Energy Market Update - 15 October 2024
Gas and power prices dipped in today’s session due to improved Norwegian gas flows and rising temperature forecasts.
Natural gas prices rose in the previous session as Norwegian supply disruptions and geopolitical tensions drove bullish sentiment. The National Balancing Point (NBP) Day-Ahead price settled at 97.60p/therm, while power also increased, with the UK Day-Ahead Base price closing at £87.12/MWh. The market reacted to unplanned outages at the Oseberg and Gullfaks fields, while a delayed restart at Kristin further limited Norwegian output. As a result, European gas hubs saw a slight uptick, although milder weather tempered demand. Market participants also pointed to stronger oil prices as Brent settled at $77.46/bbl, reinforcing the gas curve.

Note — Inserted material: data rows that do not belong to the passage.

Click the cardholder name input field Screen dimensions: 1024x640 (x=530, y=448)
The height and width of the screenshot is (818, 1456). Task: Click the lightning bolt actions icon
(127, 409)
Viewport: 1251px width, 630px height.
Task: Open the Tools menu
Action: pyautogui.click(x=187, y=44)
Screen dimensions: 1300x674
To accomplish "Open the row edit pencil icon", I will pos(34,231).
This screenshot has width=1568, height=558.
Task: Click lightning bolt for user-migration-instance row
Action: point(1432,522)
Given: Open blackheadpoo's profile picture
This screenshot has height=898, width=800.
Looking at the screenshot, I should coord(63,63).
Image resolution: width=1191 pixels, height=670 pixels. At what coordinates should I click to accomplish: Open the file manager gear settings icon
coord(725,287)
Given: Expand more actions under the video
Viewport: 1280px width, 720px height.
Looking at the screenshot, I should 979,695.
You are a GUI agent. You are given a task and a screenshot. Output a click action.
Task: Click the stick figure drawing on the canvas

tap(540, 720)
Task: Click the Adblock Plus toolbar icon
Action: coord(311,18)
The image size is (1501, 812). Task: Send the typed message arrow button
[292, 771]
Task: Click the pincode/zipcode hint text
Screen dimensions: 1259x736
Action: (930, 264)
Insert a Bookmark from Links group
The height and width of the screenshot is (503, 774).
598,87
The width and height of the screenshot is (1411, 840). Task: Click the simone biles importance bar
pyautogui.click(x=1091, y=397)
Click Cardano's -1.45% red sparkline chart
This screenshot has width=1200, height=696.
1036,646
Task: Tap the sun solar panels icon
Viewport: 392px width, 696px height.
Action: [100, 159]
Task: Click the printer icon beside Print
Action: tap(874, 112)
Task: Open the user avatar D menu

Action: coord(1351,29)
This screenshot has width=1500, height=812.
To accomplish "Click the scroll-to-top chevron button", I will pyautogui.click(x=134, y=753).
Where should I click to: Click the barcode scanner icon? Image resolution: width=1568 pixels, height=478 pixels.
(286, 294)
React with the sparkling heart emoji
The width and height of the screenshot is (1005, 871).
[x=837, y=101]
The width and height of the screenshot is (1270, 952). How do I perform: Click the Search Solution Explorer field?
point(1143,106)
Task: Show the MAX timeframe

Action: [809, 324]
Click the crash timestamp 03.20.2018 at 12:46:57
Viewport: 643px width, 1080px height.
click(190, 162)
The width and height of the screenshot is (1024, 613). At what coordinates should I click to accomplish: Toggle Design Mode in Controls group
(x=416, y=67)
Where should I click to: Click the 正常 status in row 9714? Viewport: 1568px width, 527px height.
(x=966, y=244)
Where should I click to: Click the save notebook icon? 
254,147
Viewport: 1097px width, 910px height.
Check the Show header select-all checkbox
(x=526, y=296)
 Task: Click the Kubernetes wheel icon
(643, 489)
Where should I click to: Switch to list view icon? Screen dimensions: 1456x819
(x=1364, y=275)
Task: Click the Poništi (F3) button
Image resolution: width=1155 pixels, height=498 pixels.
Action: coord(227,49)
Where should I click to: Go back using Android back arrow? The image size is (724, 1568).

This morning, the UK gas system opened short by 14 million cubic metres (mcm), but prices opened lower, with the November-24 NBP contract falling below 100p/therm. Despite ongoing maintenance issues in Norway and reduced Langeled flows, forecasted milder temperatures across Europe have lessened demand pressure, particularly for heating. Total Norwegian exports have increased to 326mcm/day, up from 316mcm/day, as Kristin field output returned. UK gas supply is expected to benefit from several LNG cargoes arriving soon, but low wind generation yesterday boosted gas-for-power demand.
European storage remains robust, with levels at 95.07% full, providing a buffer against potential supply disruptions. Wind generation forecasts are set to rise later this week, which should alleviate some pressure on gas demand for power. In the wider energy complex, carbon prices increased to €65.97/tonne, while coal remained steady at $127.79/tonne. Despite these developments, market sentiment remains cautious as the Middle East conflict and tensions between Russia and Ukraine continue to create uncertainty in energy markets.